## Materyali inceleyin
**A.** Kaynak metinde "Hollanda Türkiyeli İşçiler" ile başlayıp "Amsterdam Mahkemesi’ne sunulmuştu." ile biten bölümü olduğu gibi yazıya geçirin.
**B.** Kaynak metindeki "Hollanda'da İlkokullarda Türk çocuklarına anadil dersleri verilmesi için Hollanda devleti hakkında açılan davanın ilk duruşması 30 Eylül tarihinde yapılacak." cümlesini İngilizceye çevirin.
**C.** Kaynak metne göre dava dilekçesi Amsterdam Mahkemesi'ne hangi gün sunulmuştu?

## Kaynak metin
──────────

Hollanda'da İlkokullarda Türk çocuklarına anadil dersleri verilmesi için Hollanda devleti hakkında açılan davanın ilk duruşması 30 Eylül tarihinde yapılacak.
Hollanda Türkiyeli İşçiler Birliği (HTİB), Avrupa Akdeniz Göç ve Gelişmeler Merkezi (EMECMO), Türkler Bilgilendirme ve Eğitim Vakfı (SIOT) adına Türk hukukçular Fadime Kılıç ile Nazmi Türkkol tarafından bir süredir hazırlıkları sürdürülen dava ile ilgili dilekçe UNESCO’nun 21 Şubat Anadil Günü’nde Amsterdam Mahkemesi’ne sunulmuştu.

──────────

## Sağlanan bilgiler
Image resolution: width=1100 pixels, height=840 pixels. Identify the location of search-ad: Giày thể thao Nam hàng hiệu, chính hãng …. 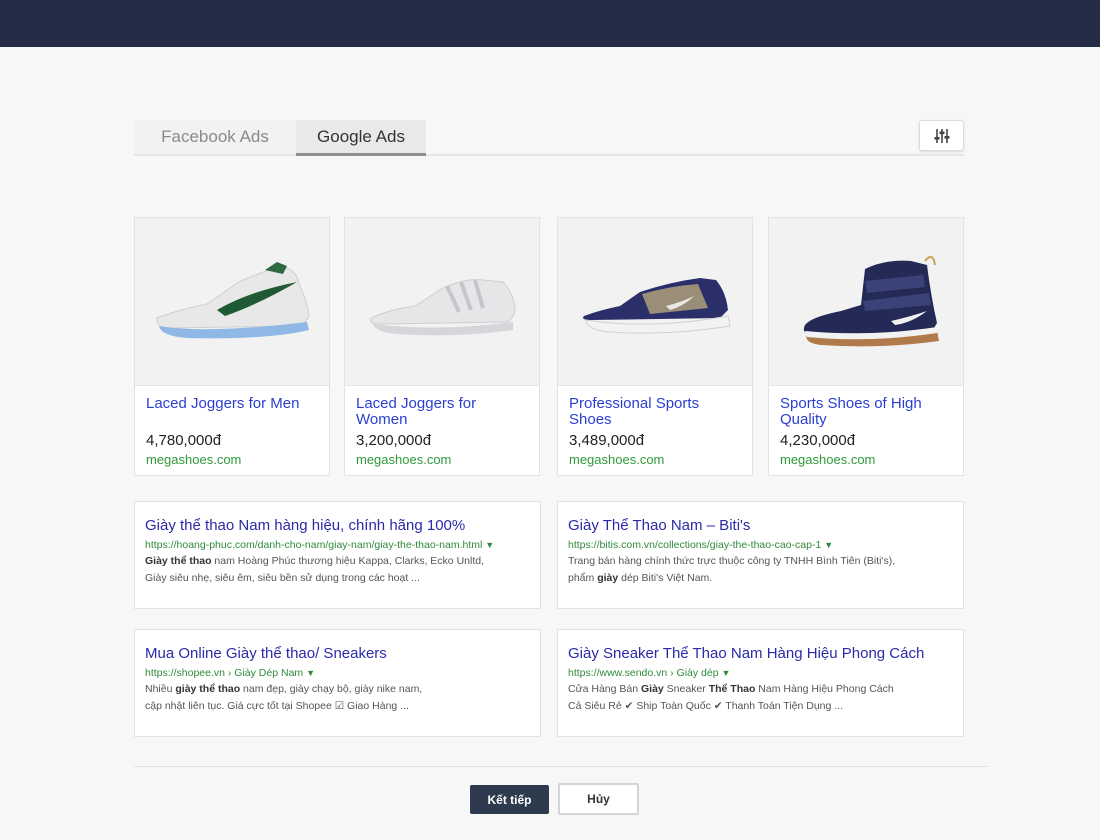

──────────

## Beklenen sonuçlar
**A.**
Hollanda Türkiyeli İşçiler Birliği (HTİB), Avrupa Akdeniz Göç ve Gelişmeler Merkezi (EMECMO), Türkler Bilgilendirme ve Eğitim Vakfı (SIOT) adına Türk hukukçular Fadime Kılıç ile Nazmi Türkkol tarafından bir süredir hazırlıkları sürdürülen dava ile ilgili dilekçe UNESCO’nun 21 Şubat Anadil Günü’nde Amsterdam Mahkemesi’ne sunulmuştu.

**B.** The first hearing of the lawsuit filed against the Dutch state so that mother-tongue lessons are given to Turkish children in primary schools in the Netherlands will be held on September 30.

**C.** Dilekçe, UNESCO'nun 21 Şubat Anadil Günü'nde sunulmuştu.